_WHAT IS BEING ASKED_
Locate every line of the data that contains the string "slot", treating uppercase and lowercase as different, and copy each of those lines.

Items from a dataset:
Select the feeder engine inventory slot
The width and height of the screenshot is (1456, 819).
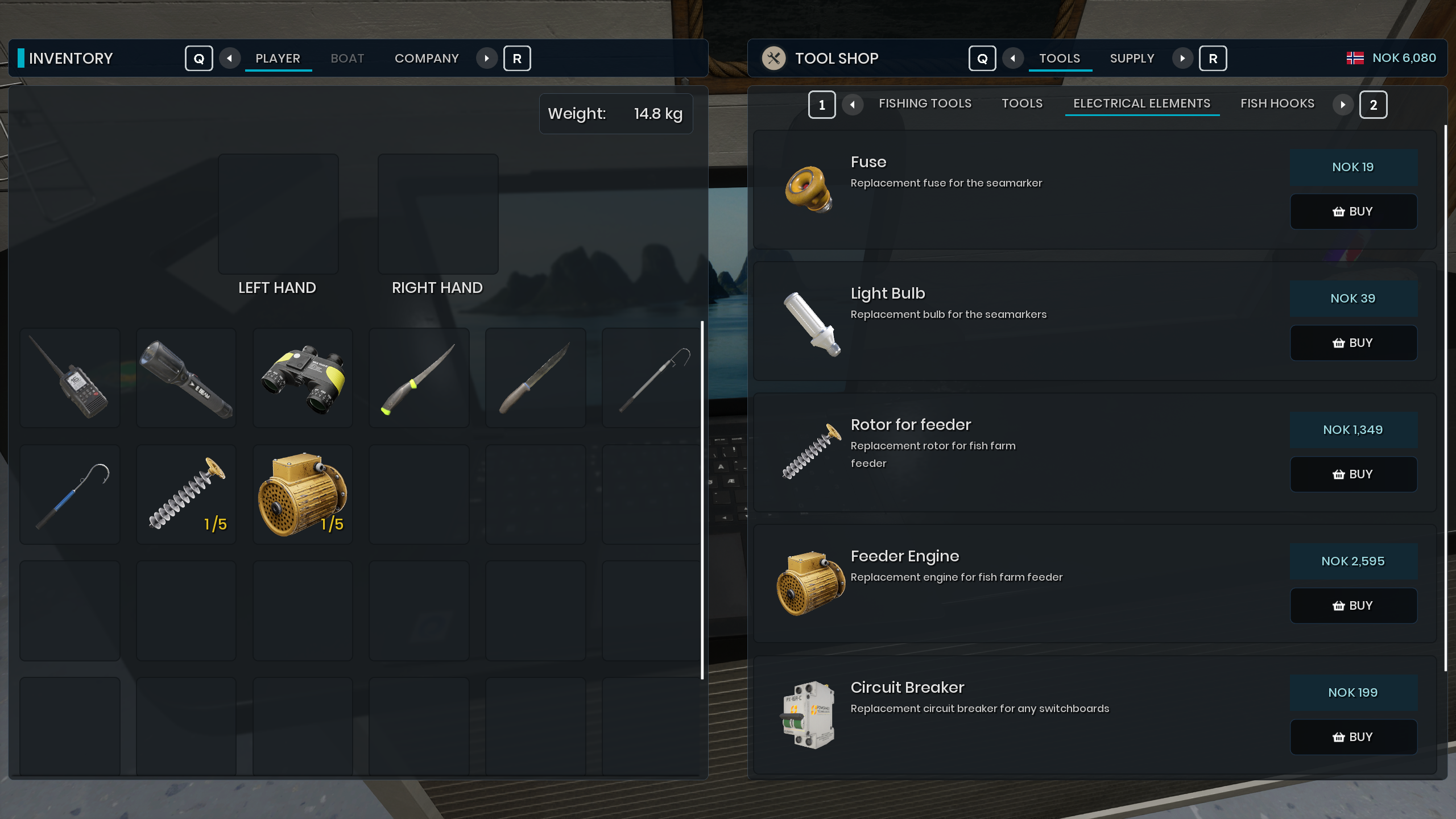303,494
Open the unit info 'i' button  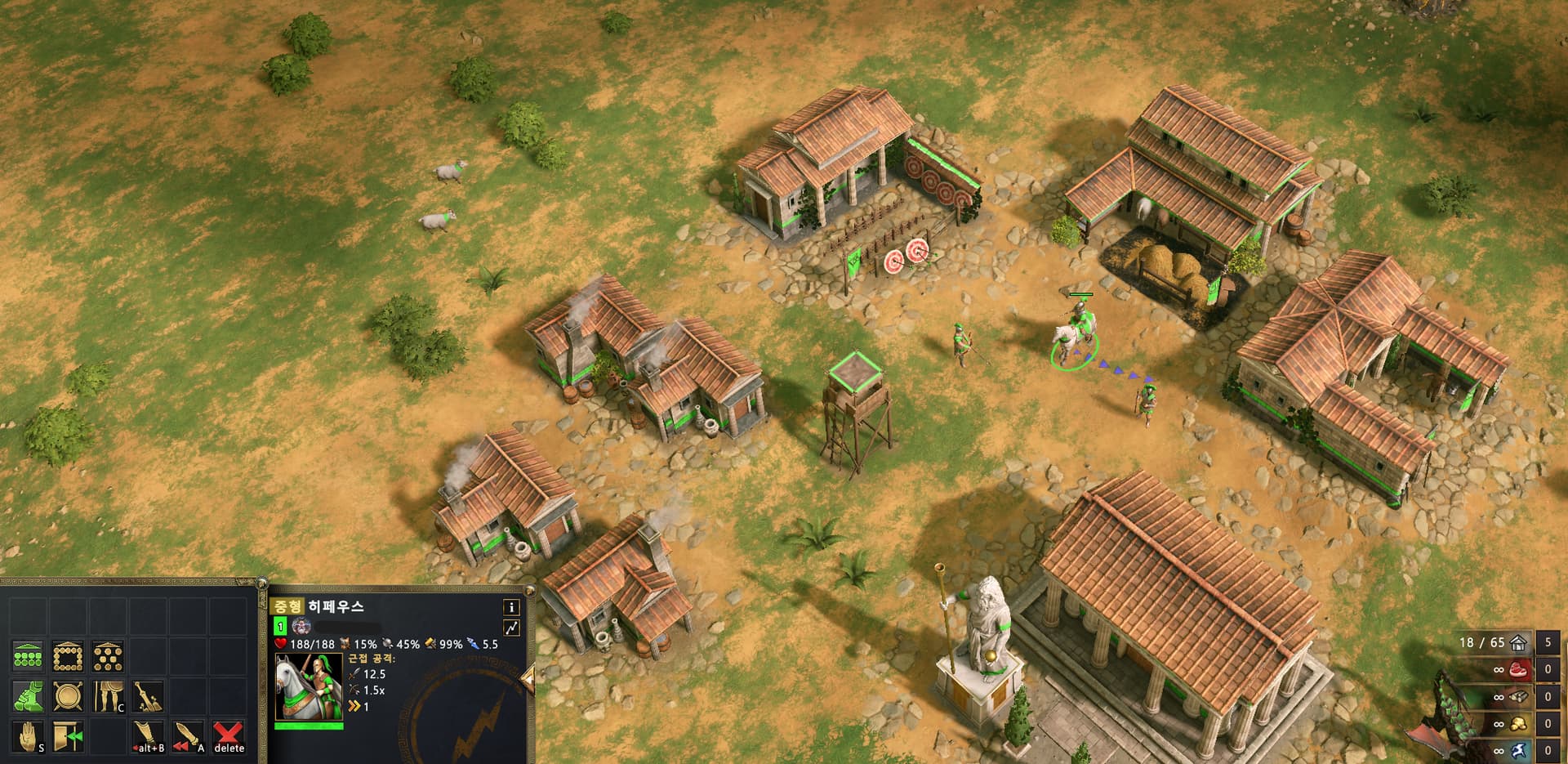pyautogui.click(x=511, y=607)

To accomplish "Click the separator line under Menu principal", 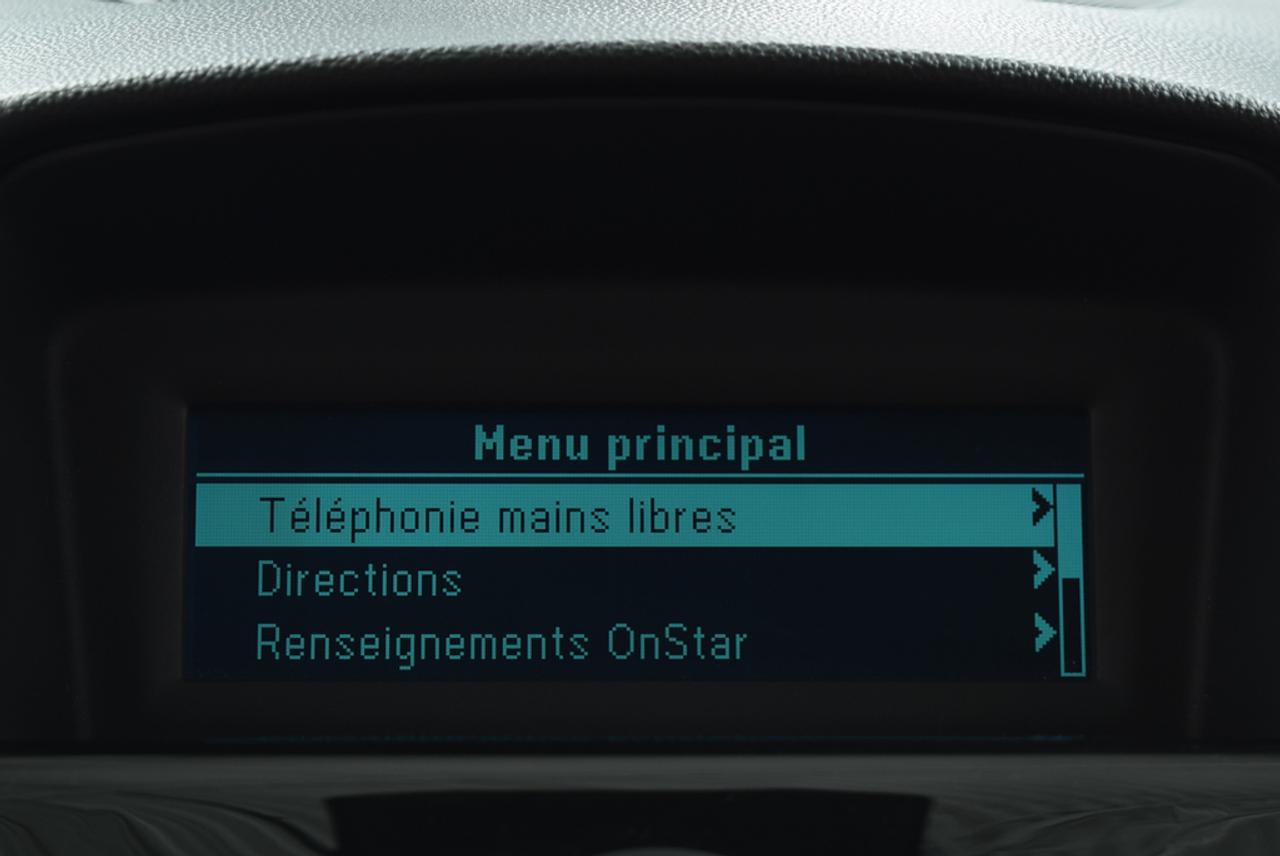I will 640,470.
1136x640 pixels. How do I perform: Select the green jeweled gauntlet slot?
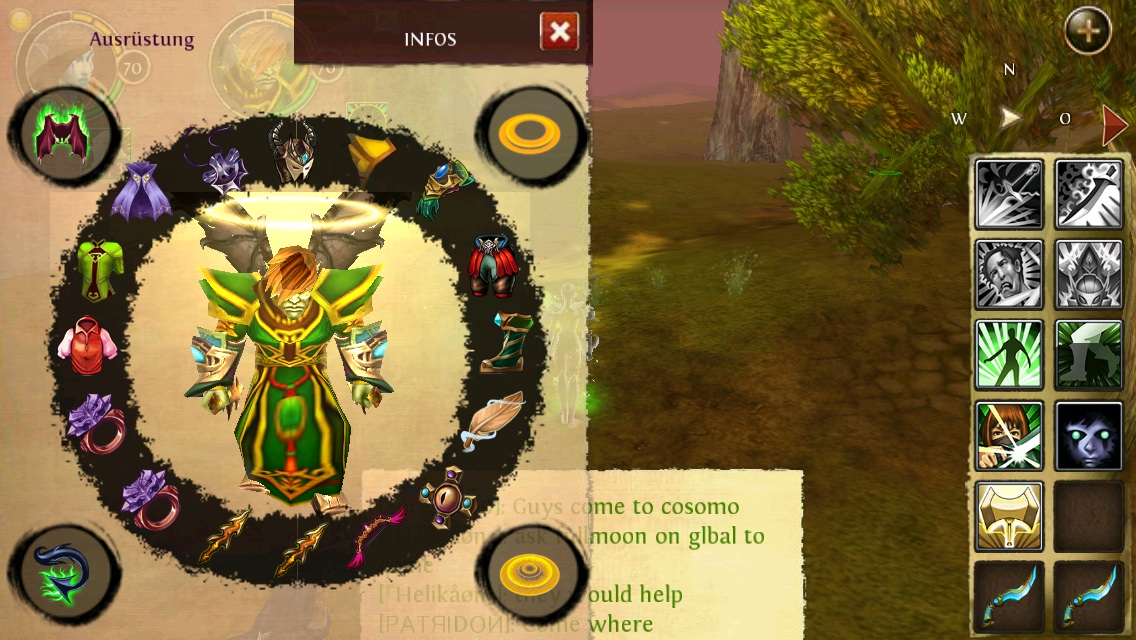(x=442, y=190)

_RESPONSE TO THE TASK_
Select the feeder engine inventory slot
1136x640 pixels. How do I perform: Select the green jeweled gauntlet slot?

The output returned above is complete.